[[ PROVIDED PASSAGE, beginning ]]

Trilogy Software today announced its re-launch as TeraCloud Corporation, reflecting its expanded focus on providing enterprise-wide storage resource management (SRM) solutions for both distributed and mainframe environments.
TeraCloud provides Fortune 1000 companies with SRM solutions to enable them to discover, monitor, analyze, report and centrally manage mission-critical files and storage devices across the enterprise. Coupled with the company’s re-launch, TeraCloud also announced the release of SpaceFinder 4.0, a SRM product for the OS/390 environment.
Founded as Trilogy Software in 1991, the company was quickly established as a successful SRM solutions provider for OS/390 environments, servicing 18 percent of the Fortune 1000. Moving forward, TeraCloud will leverage its mainframe expertise, bringing proven storage disciplines to distributed storage environments. TeraCloud enables organizations to manage their storage infrastructure as a strategic asset, ensuring that applications run at peak performance, while maximizing service levels, reducing costs and minimizing downtime.
“As storage becomes more critical to every organization, companies need a way to strategically evaluate, manage and control all storage resources from one single location,” says Douglass Ebstyne, CEO of TeraCloud. “Providing solutions for the management of storage resources throughout the enterprise is TeraCloud’s singular focus. Our goal is to enable companies to realize the financial and service benefits of ‘lights-out’ storage management.”
TeraCloud also announced today the release of SpaceFinder 4.0. SpaceFinder 4.0 is the latest version of the company’s original product, designed for managing OS/390 storage resources. SpaceFinder 4.0 enables organizations to better identify and manage inefficiencies and discrepancies in mainframe disk and tape management and utilization. It minimizes the burden on storage administrators by automating many of the tasks that were done manually or that were previously impossible to do. SpaceFinder 4.0 also increases the size of manageable terabytes, allowing storage administrators to manage six to seven terabytes of data per person.

[[ PROVIDED PASSAGE, end ]]
[[ RECORD EXTRACTS, beginning ]]

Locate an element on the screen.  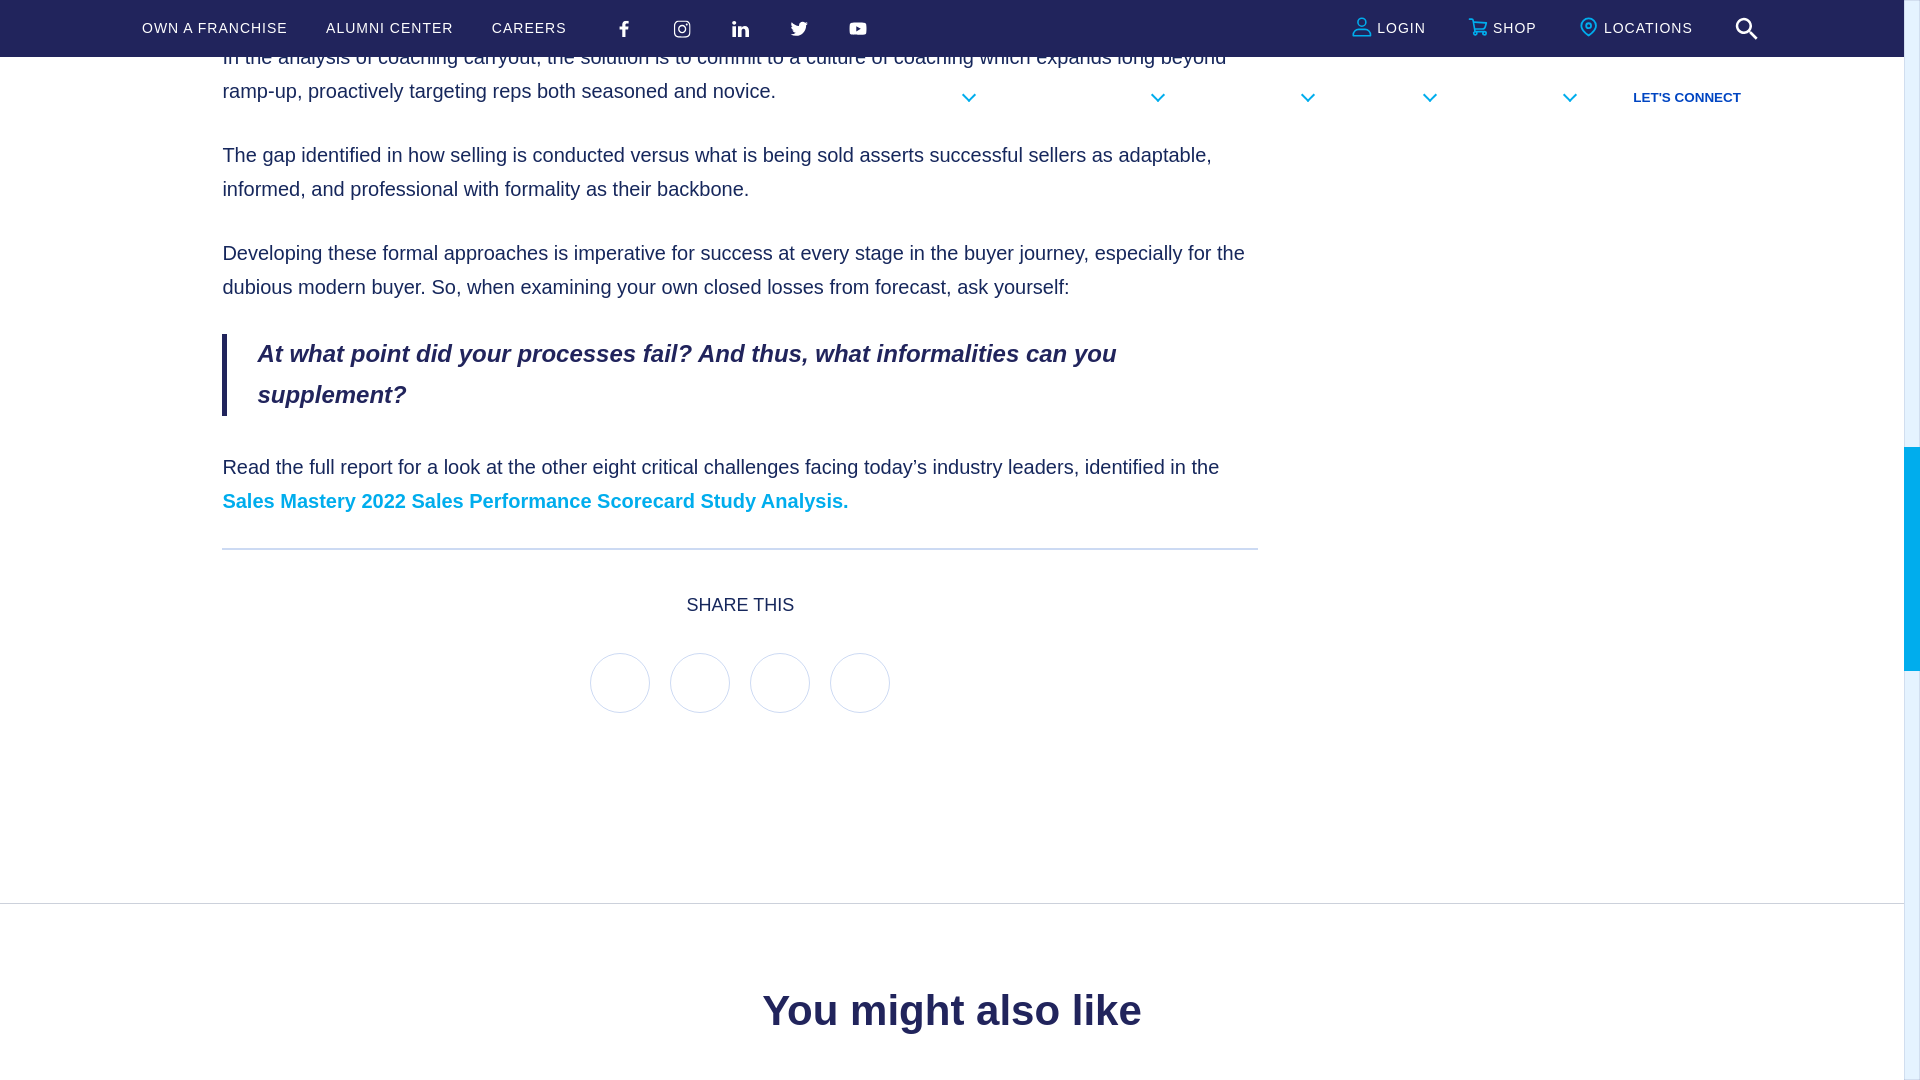
Facebook is located at coordinates (620, 682).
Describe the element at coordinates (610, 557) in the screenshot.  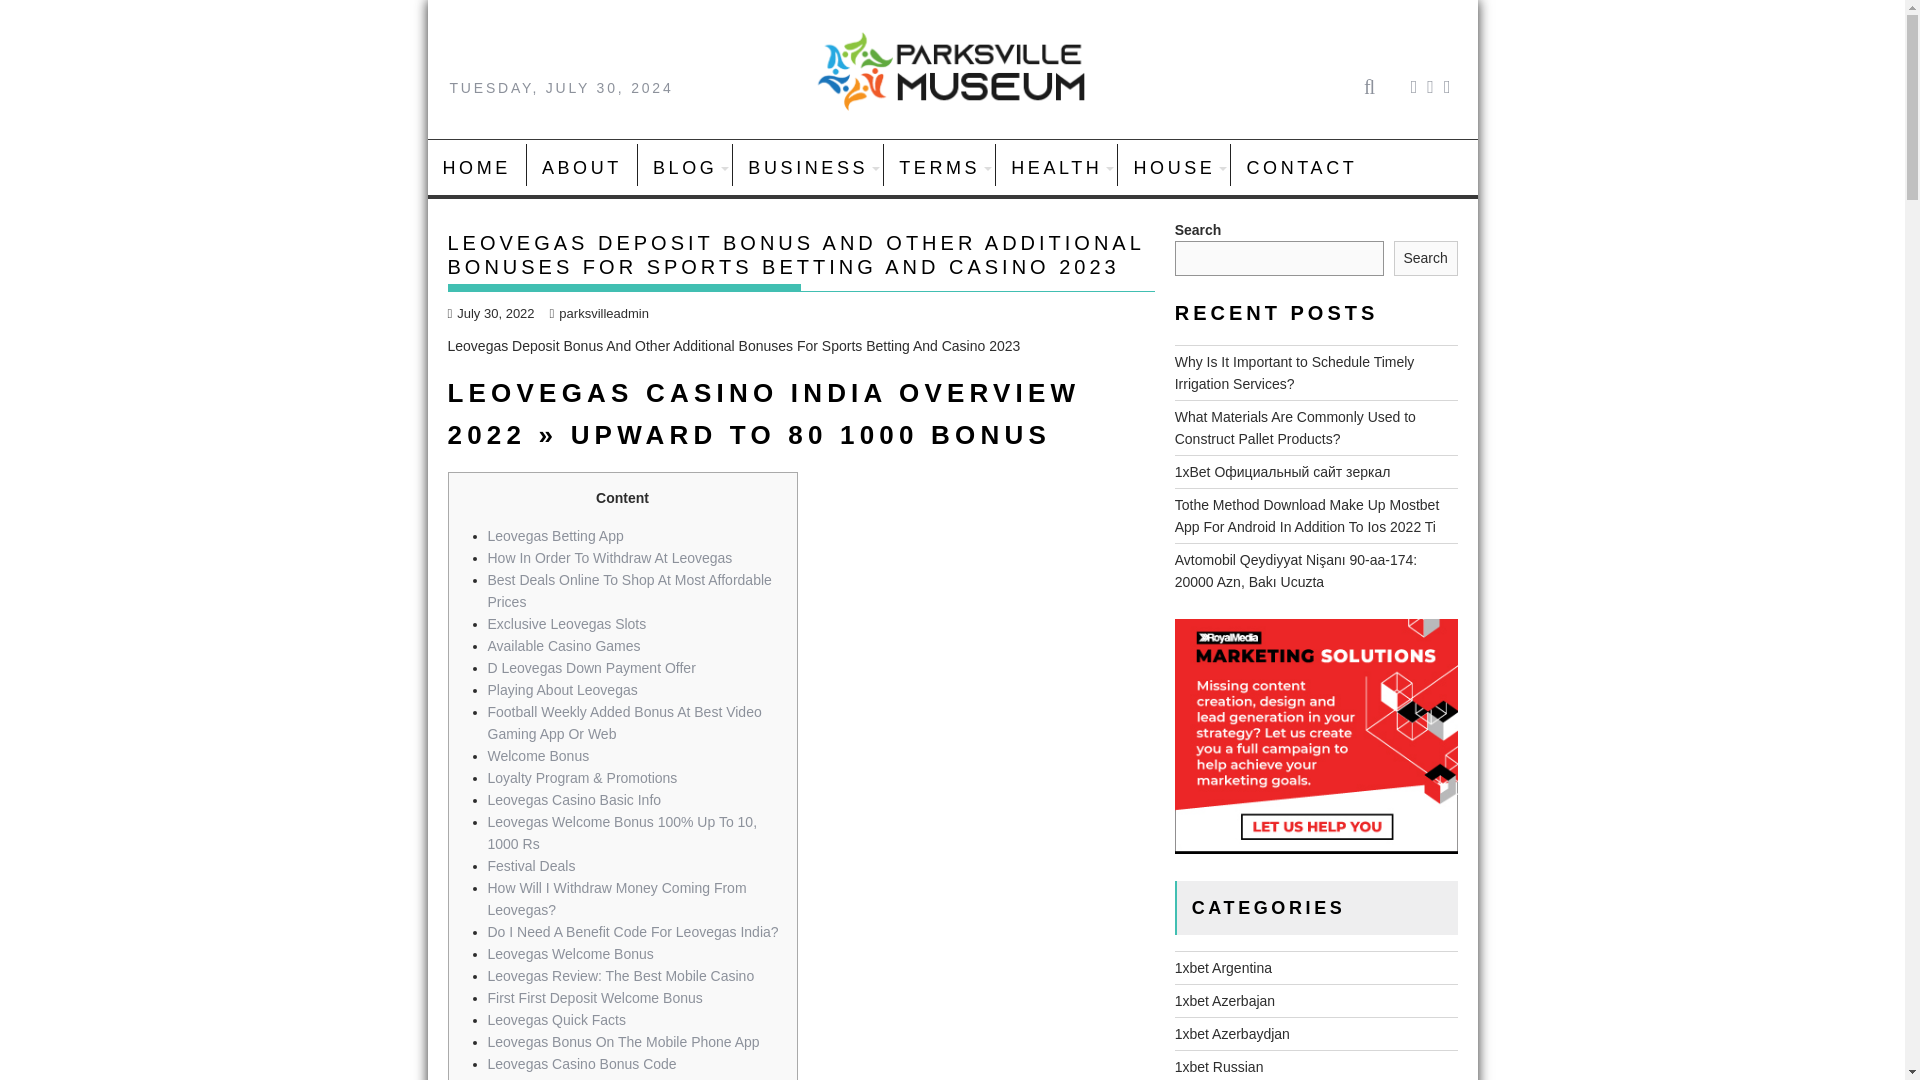
I see `How In Order To Withdraw At Leovegas` at that location.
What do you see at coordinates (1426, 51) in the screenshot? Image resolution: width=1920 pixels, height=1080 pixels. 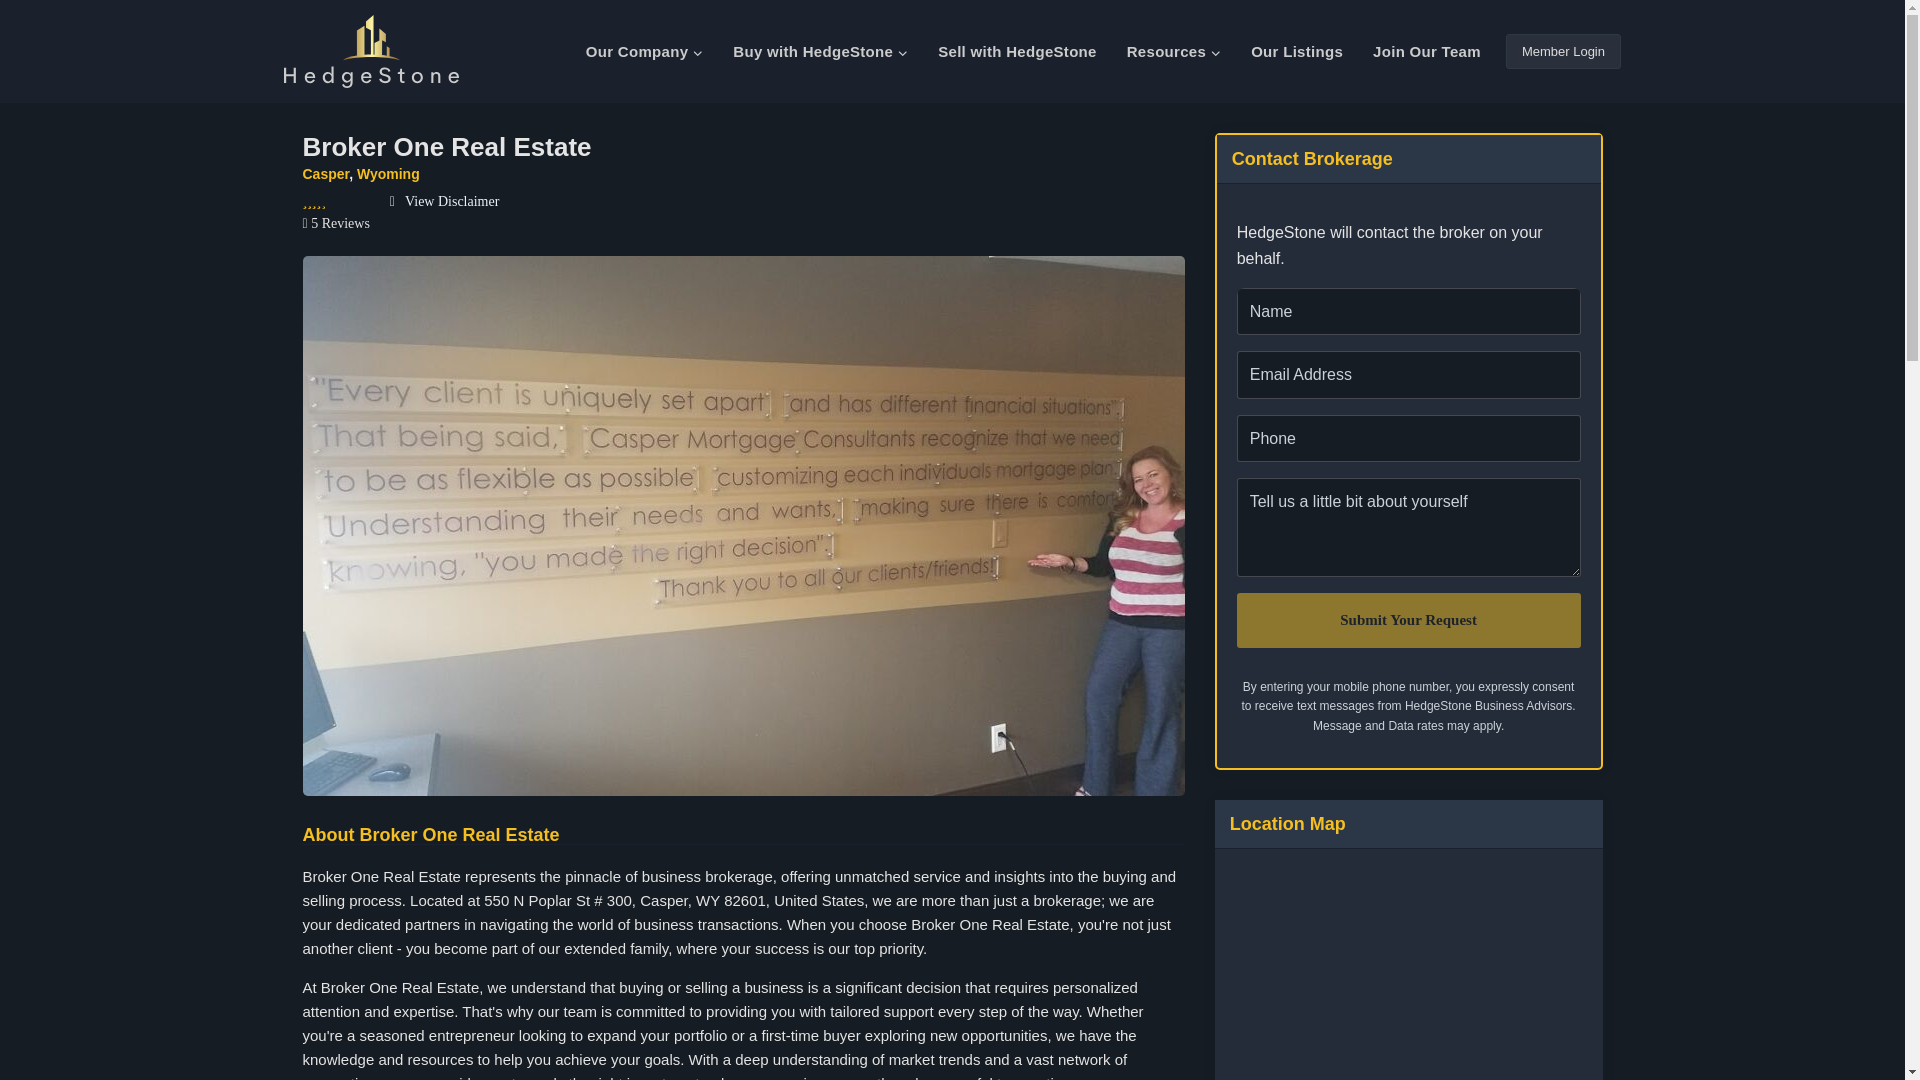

[[ RECORD EXTRACTS, end ]]

WHAT YOU WILL DO:
1. In the TeraCloud press release, in what year was the company founded as Trilogy Software?
2. Extract the portion of the TeraCloud press release starting at "Trilogy Software today" and ending at "and mainframe environments.", copying it word for word.
3. Translate this sentence from the TeraCloud press release into Spanish: "SpaceFinder 4.0 is the latest version of the company’s original product, designed for managing OS/390 storage resources."

EXERCISE RESPONSES:
1. 1991

2.
Trilogy Software today announced its re-launch as TeraCloud Corporation, reflecting its expanded focus on providing enterprise-wide storage resource management (SRM) solutions for both distributed and mainframe environments.

3. SpaceFinder 4.0 es la versión más reciente del producto original de la empresa, diseñado para gestionar los recursos de almacenamiento de OS/390.